A dominance-based communication protocol that prevents waste of communication resources

Georgia Tech researchers have developed a dominance-based communication protocol that addresses collisions without wasting communications resources. This solution improves upon current systems by allowing for more than one simultaneous transmission. The wireless access points on the device can be configured to enable a plurality of wireless clients to wirelessly connect to the wireless access points. The wireless access points can be configured to encode data packets destined for the wireless clients with a collision coding scheme.

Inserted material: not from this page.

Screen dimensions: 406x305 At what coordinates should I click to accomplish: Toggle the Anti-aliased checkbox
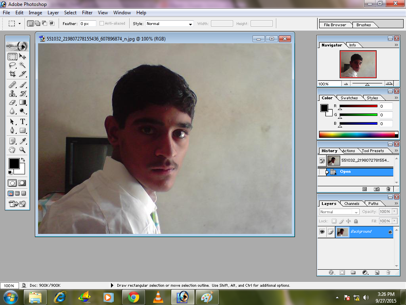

This way wireless data packets concurrently transmitted from at least two wireless access points colliding in air can be decoded at the wireless clients with the collision coding scheme so that data packets are not affected by collisions with another data packet.

Solution Advantages
  • Productivity — allows more than one simultaneous transmission
  • Decodes collided data — results in successful data transmissions
Potential Commercial Applications
  • Communication devices and protocols
  • Wireless communication protocols
  • Wireless communication devices, systems, and methods
Background and More Information

Collisions in a communication network, or interference between multiple co-channel signal transmissions when arriving simultaneously at a receiver, typically render the intended signal non-decodable and contribute to reduced communication network performance. Current techniques to avoid collisions include protocols to prevent, avoid, or ignore collisions. However, these solutions result in a waste of communications resources.